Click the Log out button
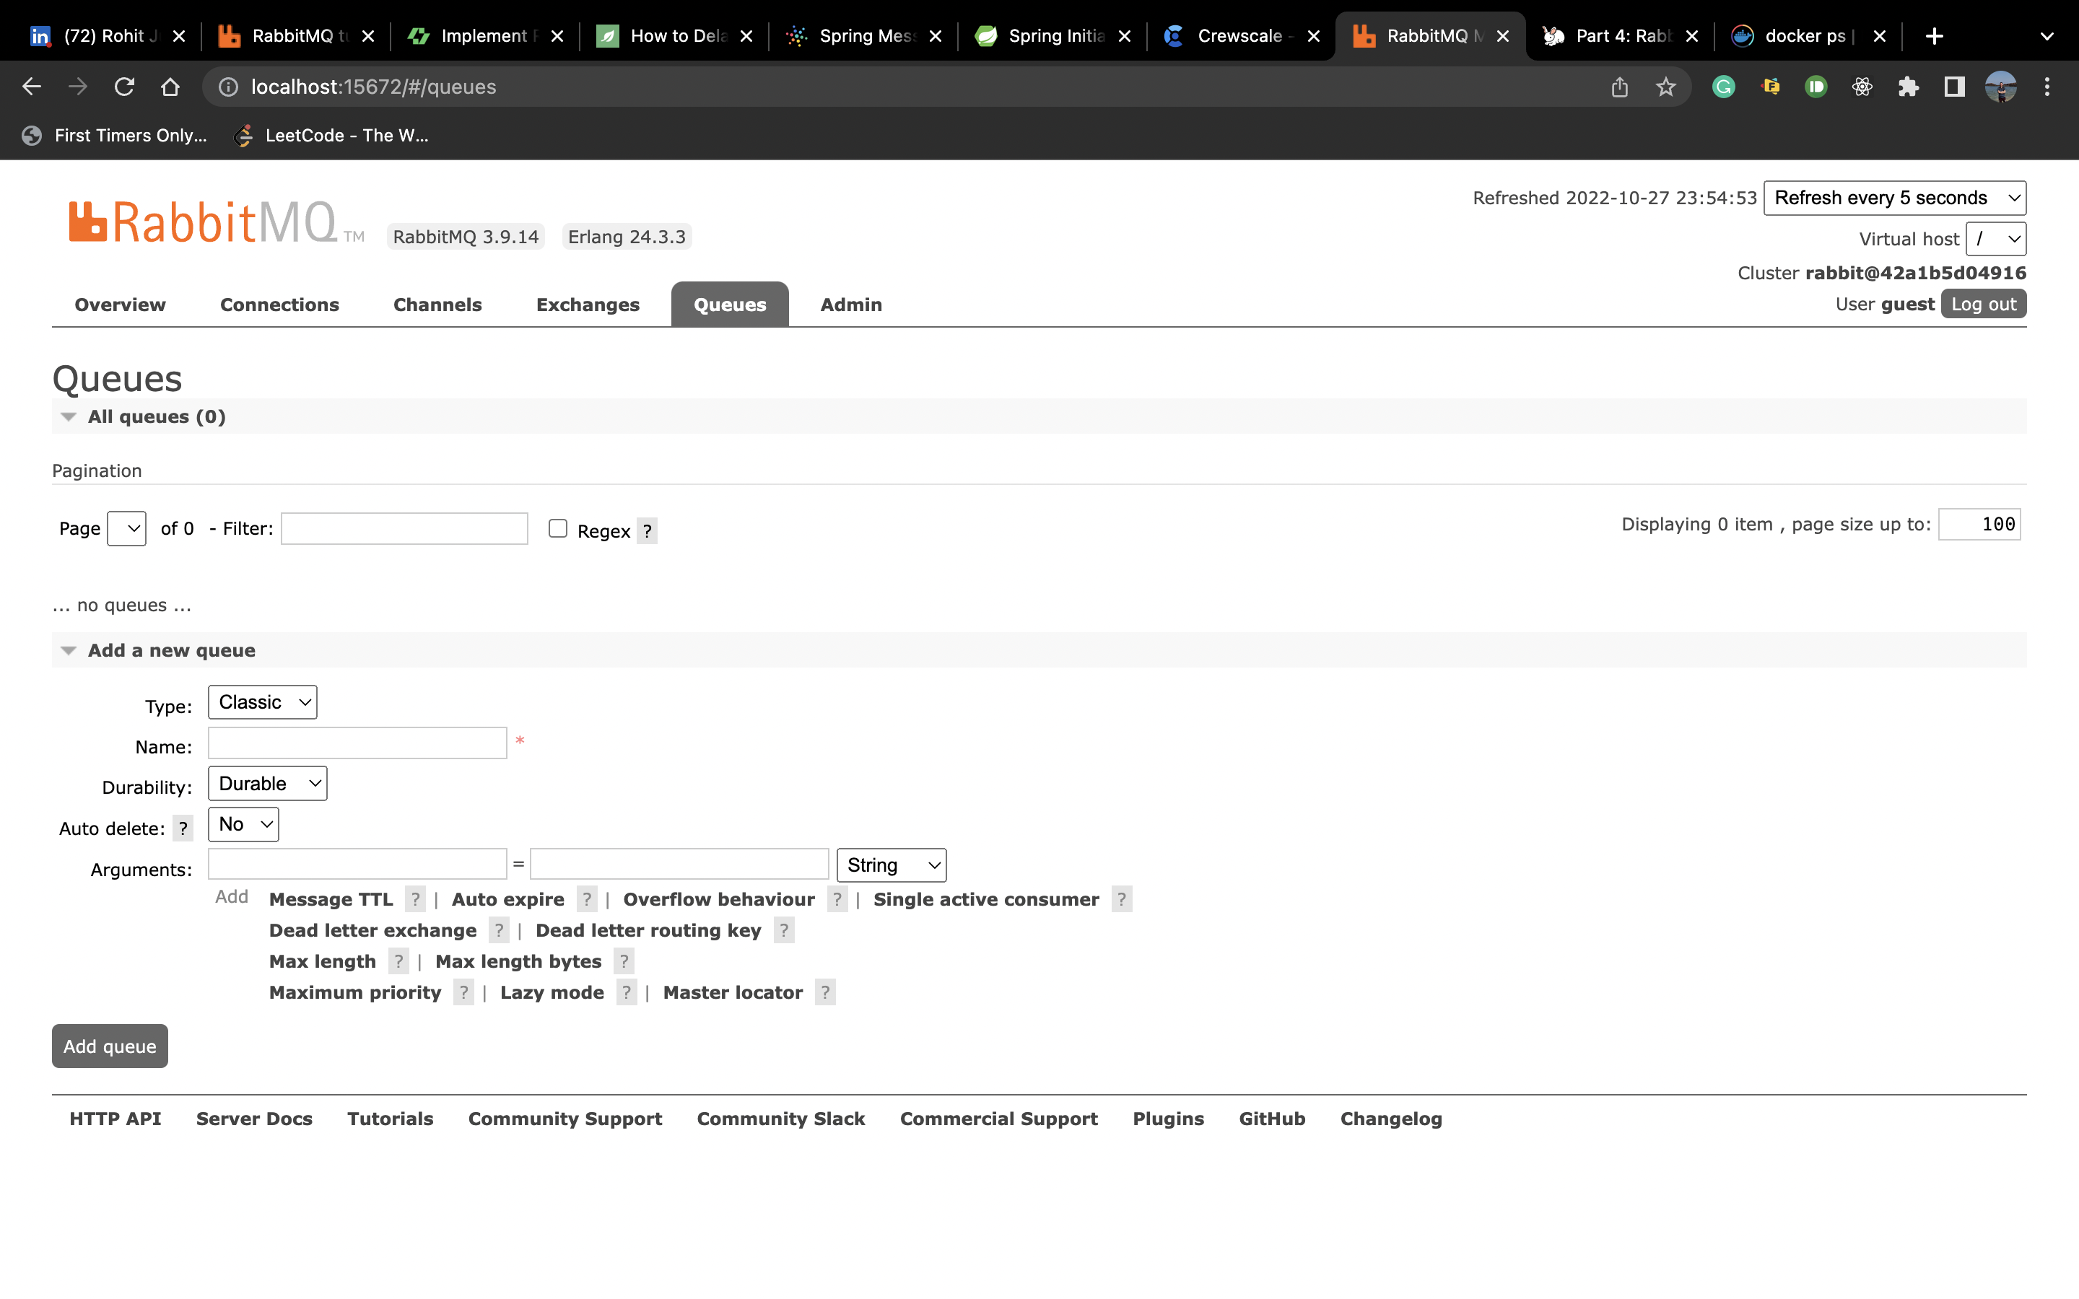 [x=1983, y=304]
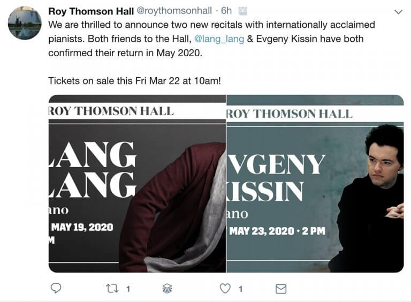Open Roy Thomson Hall profile avatar
The height and width of the screenshot is (302, 411).
pos(25,23)
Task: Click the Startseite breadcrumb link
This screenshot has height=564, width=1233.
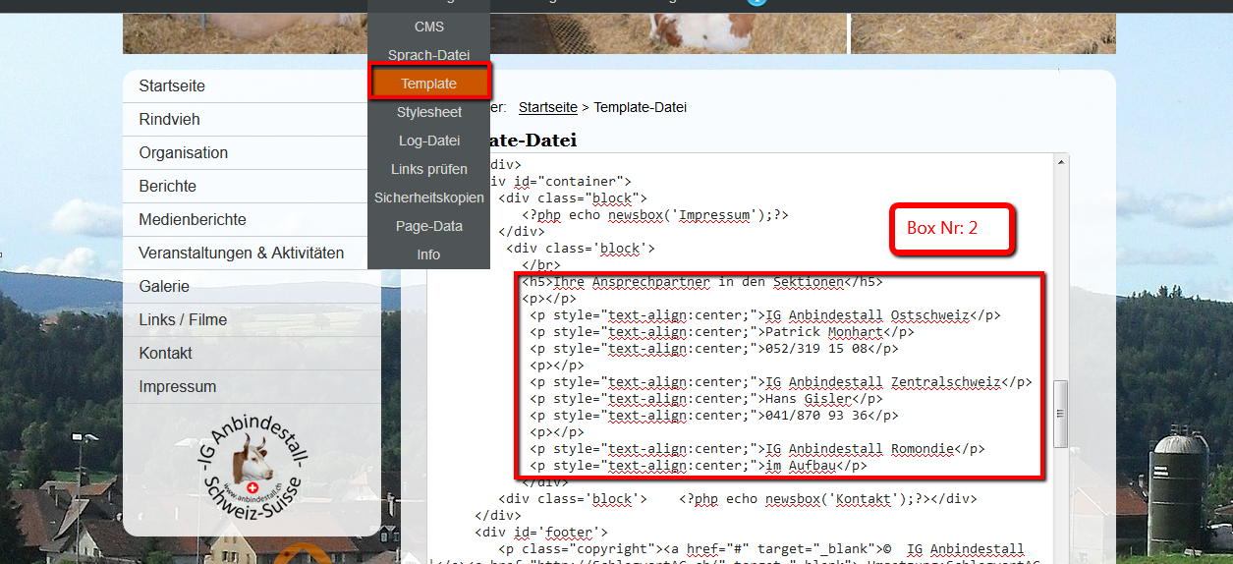Action: click(548, 107)
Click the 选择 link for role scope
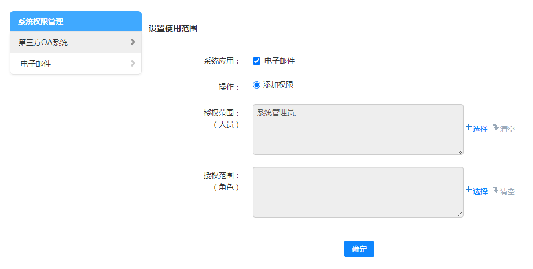533x269 pixels. (x=480, y=191)
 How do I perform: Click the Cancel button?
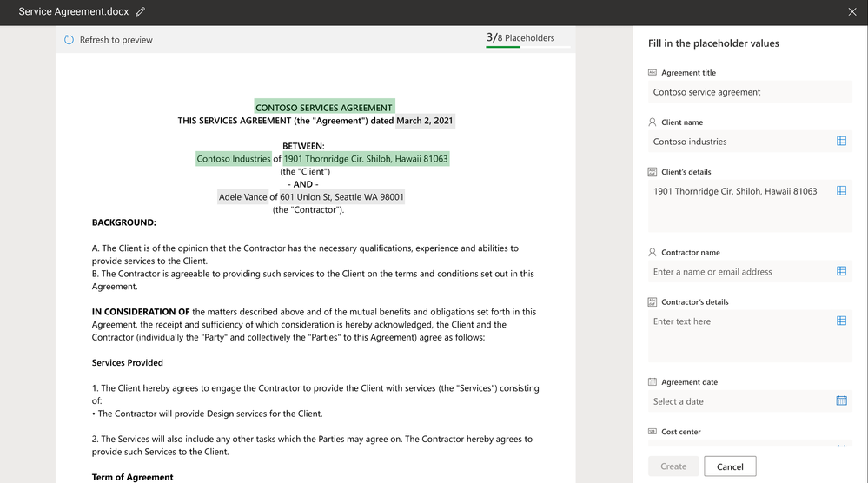click(730, 466)
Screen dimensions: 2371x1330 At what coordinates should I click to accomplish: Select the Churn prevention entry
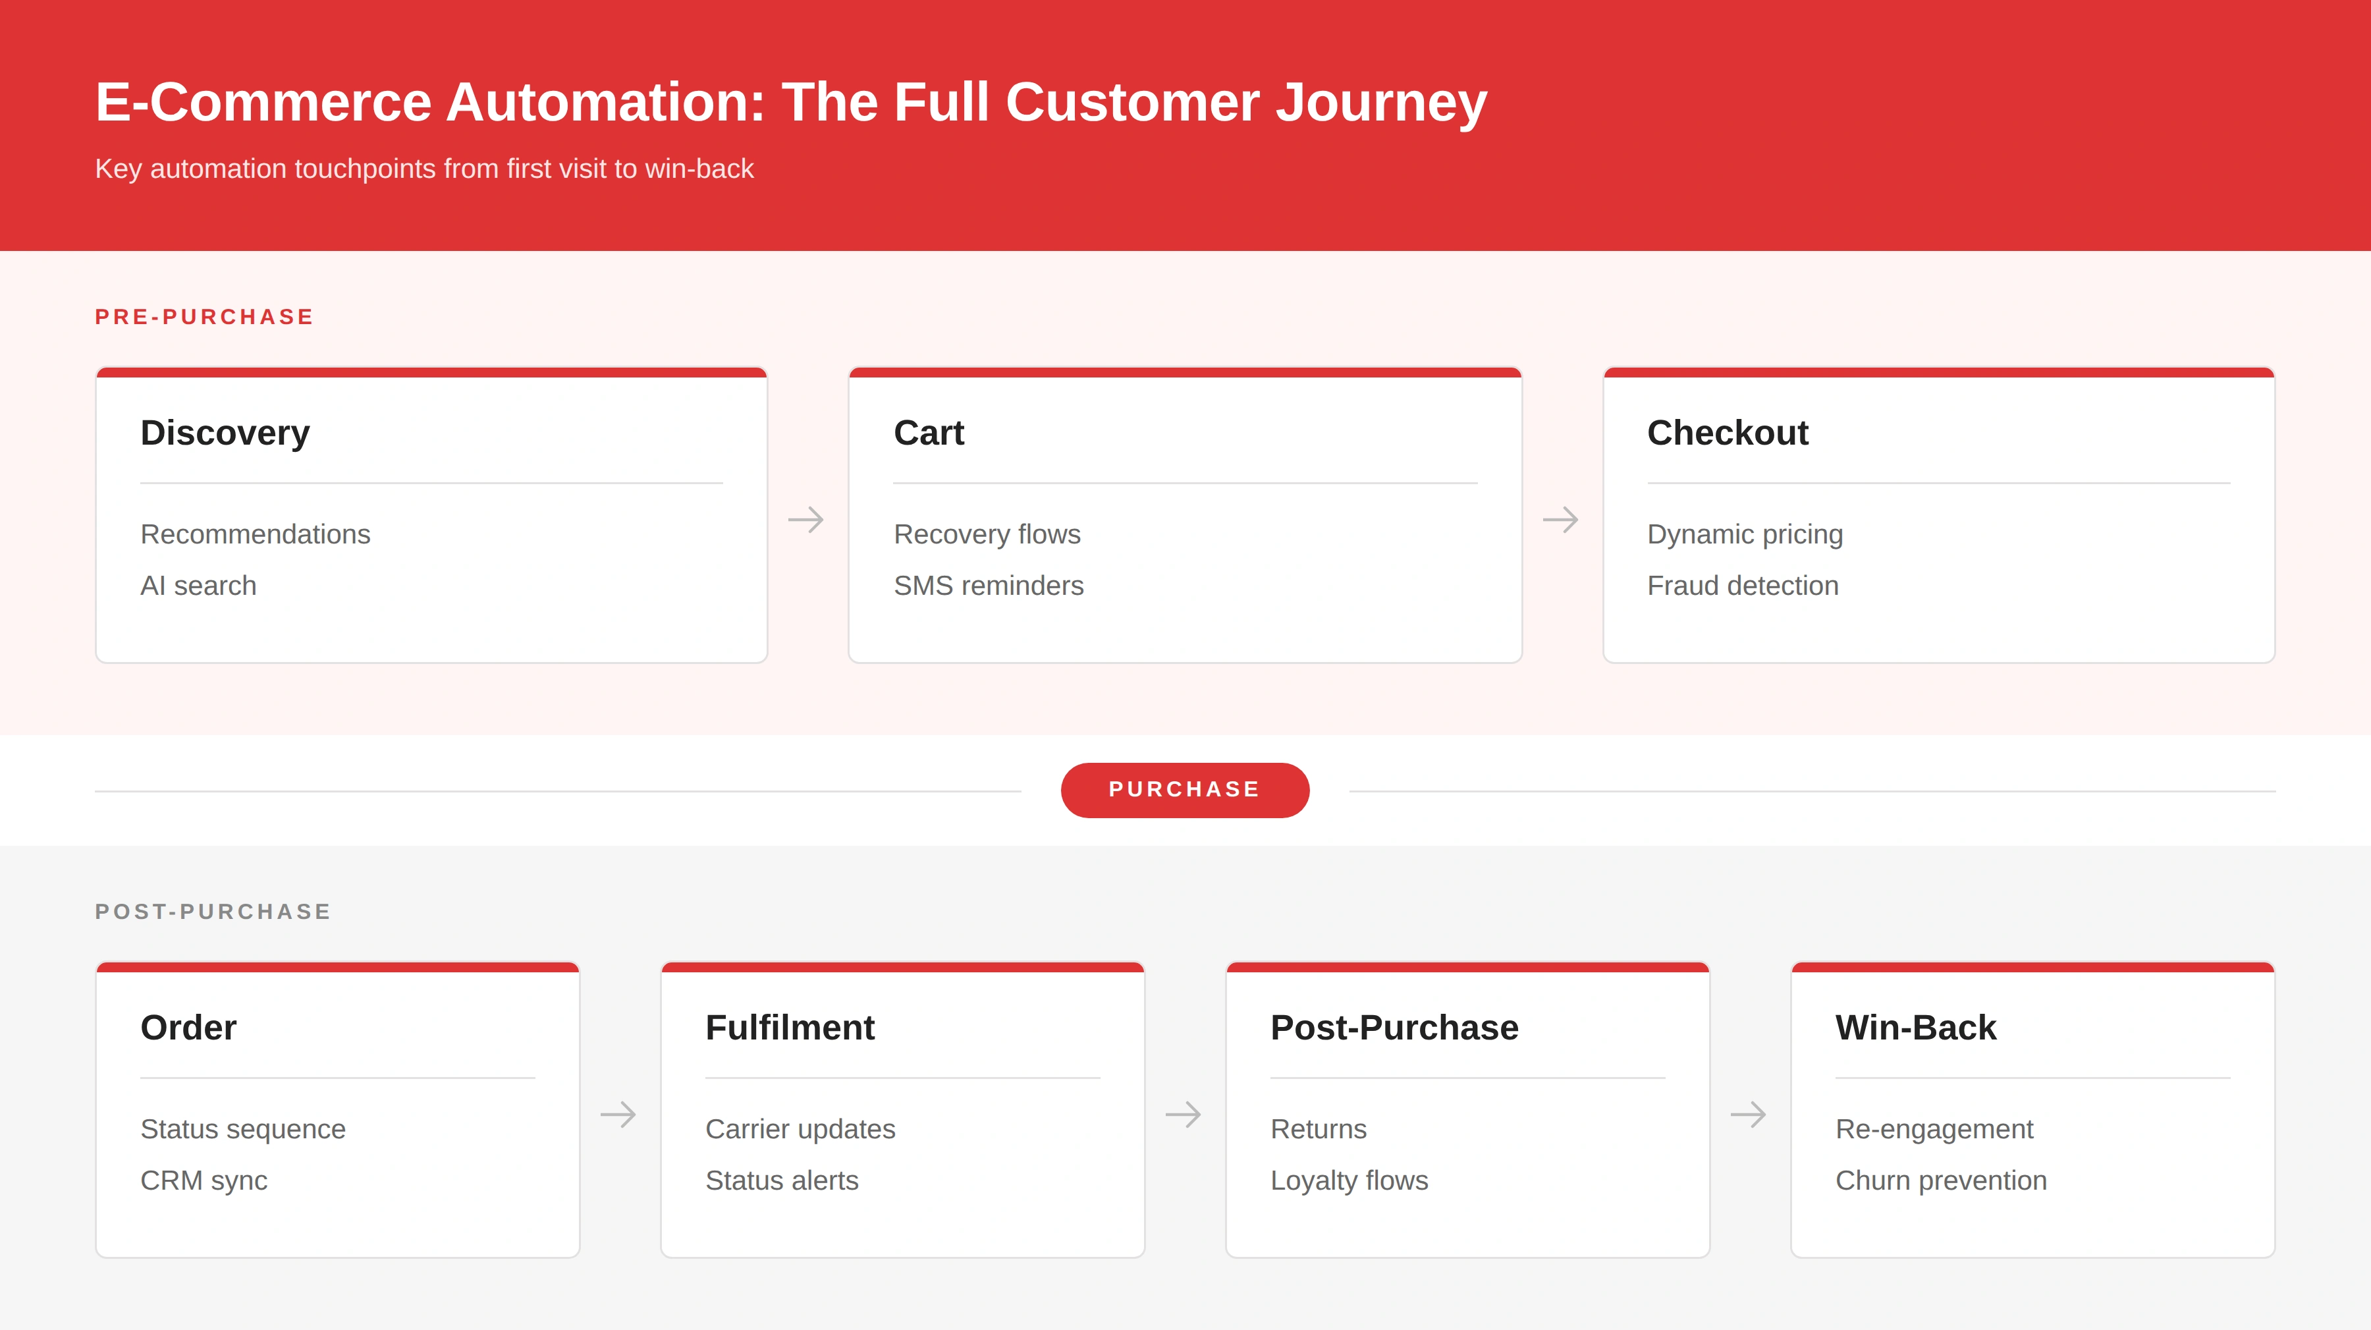coord(1941,1180)
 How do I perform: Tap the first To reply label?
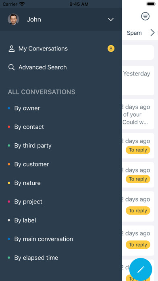[x=138, y=150]
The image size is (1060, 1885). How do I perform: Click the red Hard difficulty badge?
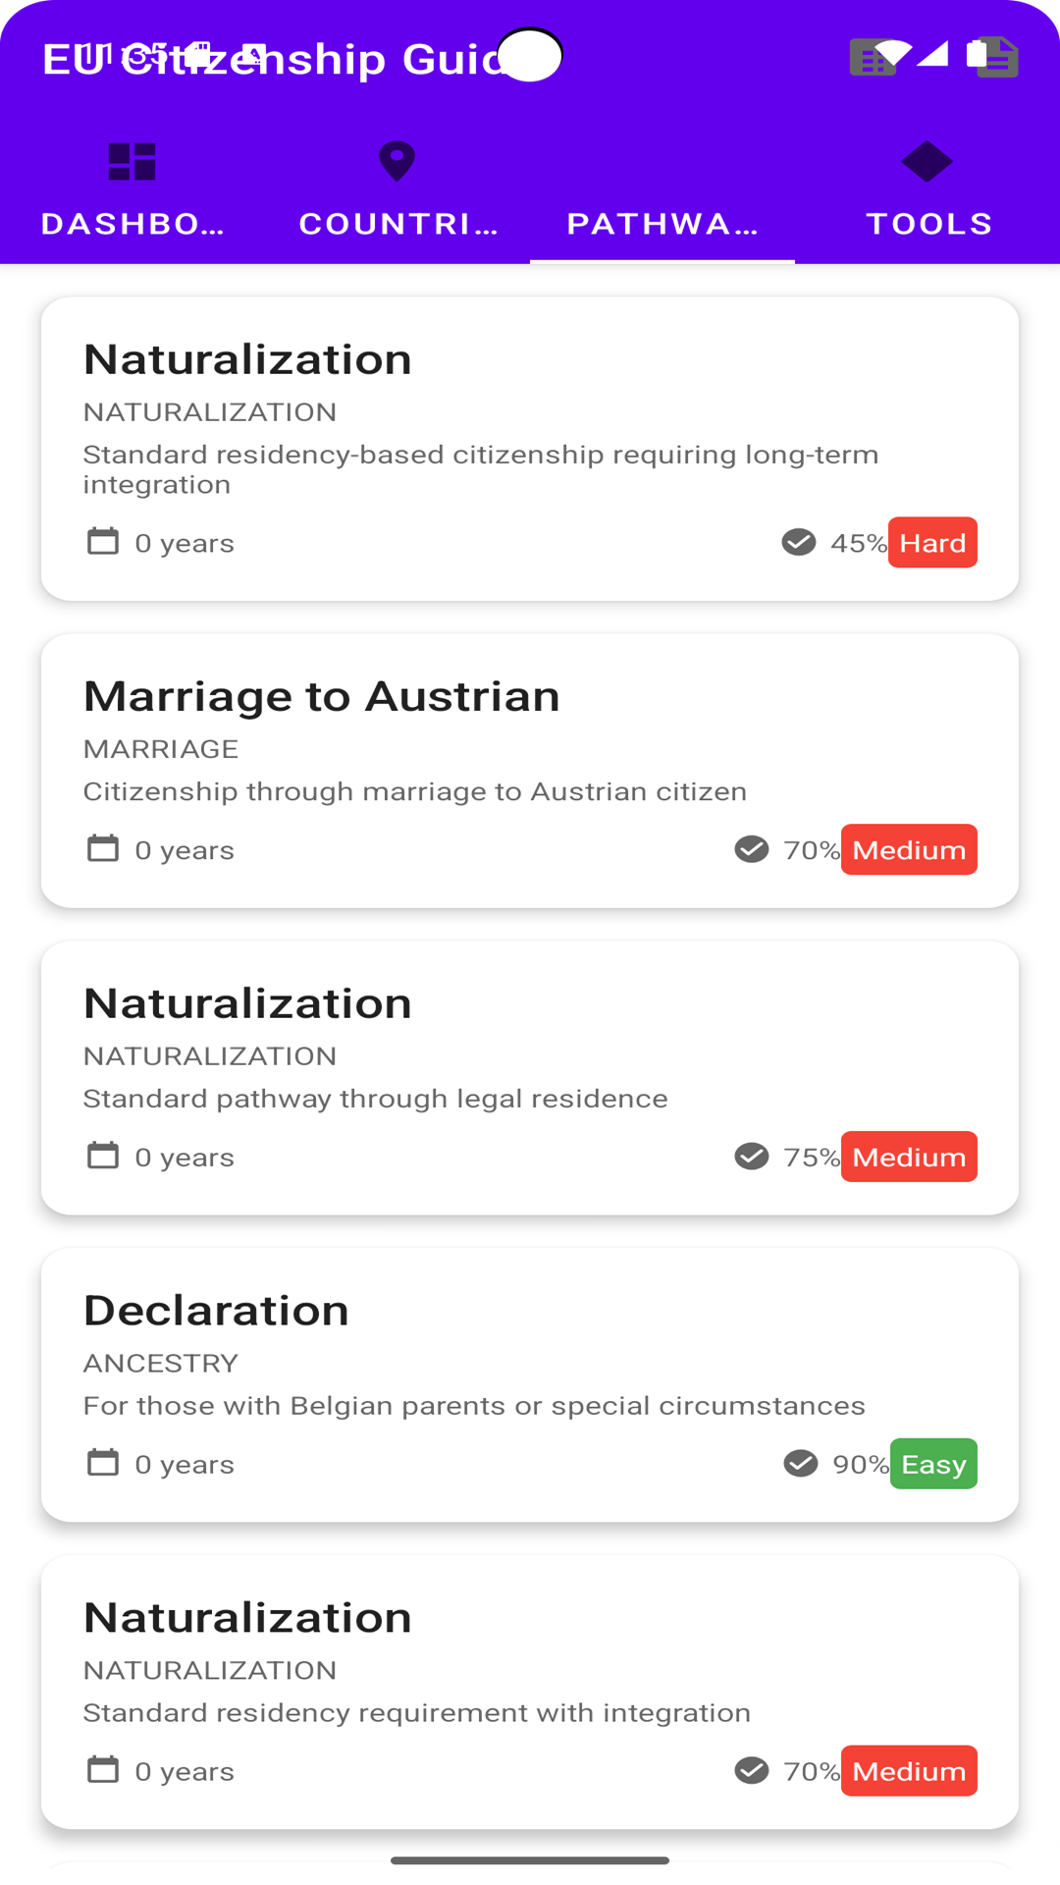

########################################

*Short task:* Rewrite all the items above, replacing "button" with "control" and leaving everything else unchanged. Leave the pictures out.

*Written answer:*
Click the Log out control
 [x=1983, y=304]
Open Roy Thomson Hall profile avatar
The height and width of the screenshot is (302, 411).
pos(25,23)
Task: Click the Startseite breadcrumb link
This screenshot has height=564, width=1233.
Action: click(548, 107)
Click the 选择 link for role scope
533x269 pixels. (x=480, y=191)
 How do I perform: Click the Cancel control?
click(730, 466)
Screen dimensions: 2371x1330 At what coordinates should I click to accomplish: Select the Churn prevention entry
coord(1941,1180)
 How do I perform: Tap the first To reply label?
[x=138, y=150]
The image size is (1060, 1885). How do I perform: Click the red Hard difficulty badge?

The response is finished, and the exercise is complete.